Tips for managing an upper respiratory infection:
- If you are sick with an upper respiratory infection, drink plenty of fluids to stay well hydrated.
- Use a humidifier or vaporizer in your room.
- Use a salt-water solution to relieve nasal congestion.
The inflammation that accompanies Sjögren's syndrome can affect the nervous system, resulting in problems such as peripheral neuropathy, damage to the nerves in the arms in legs, causing pain, numbness and weakness; carpal tunnel syndrome, a condition in which inflamed tissue in the wrist area compresses the median nerve that runs from the arm to the hand causing pain, numbness and tingling on the thumb side of the hand; and cranial neuropathy, a condition that causes pain or loss of feeling in the face, and loss of taste and smell. In some cases, the brain itself is affected, leading to blood clots and lesions similar to those seen in multiple sclerosis.

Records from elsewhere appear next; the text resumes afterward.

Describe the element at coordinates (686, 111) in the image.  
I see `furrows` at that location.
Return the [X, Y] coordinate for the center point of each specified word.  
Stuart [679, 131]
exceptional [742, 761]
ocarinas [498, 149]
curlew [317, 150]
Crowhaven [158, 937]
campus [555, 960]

Treatment: Corticosteroids may be used to treat nerve inflammation. Doctors may prescribe analgesics to relieve pain.
Two problems with the kidneys, interstitial nephritis or glomerulonephritis, can occur with Sjögren's syndrome. Interstitial nephritis is inflammation of the tissue around the kidney's filters (tubules). In some people with Sjögren's this problem exists in a latent form, perhaps even before they experience dry eyes and mouth. They don't experience symptoms until exposure to certain toxins or medications (including NSAIDs) causes kidney function to deteriorate. Glomerulonephritis, inflammation of the tubules themselves, is a condition in which kidneys leak protein into the urine.
Treatment: Unless these problems start to affect kidney function, your doctor may now propose treatment. When necessary, treatment may consist of alkaline agents to maintain the balance of blood chemicals normally handled by the kidneys and corticosteroids and DMARDs to control inflammation.
While it's important to be aware that Sjögren’s can affect your entire body, Dr. Fox stresses that having Sjögren’s syndrome doesn’t mean you can't – or won't – have any of the medical problems other people do. Just because you experience a symptom, you can't assume it's caused by Sjögren's.
The best course of action is to see a doctor who can help determine the cause of troublesome symptoms and the best treatment for them.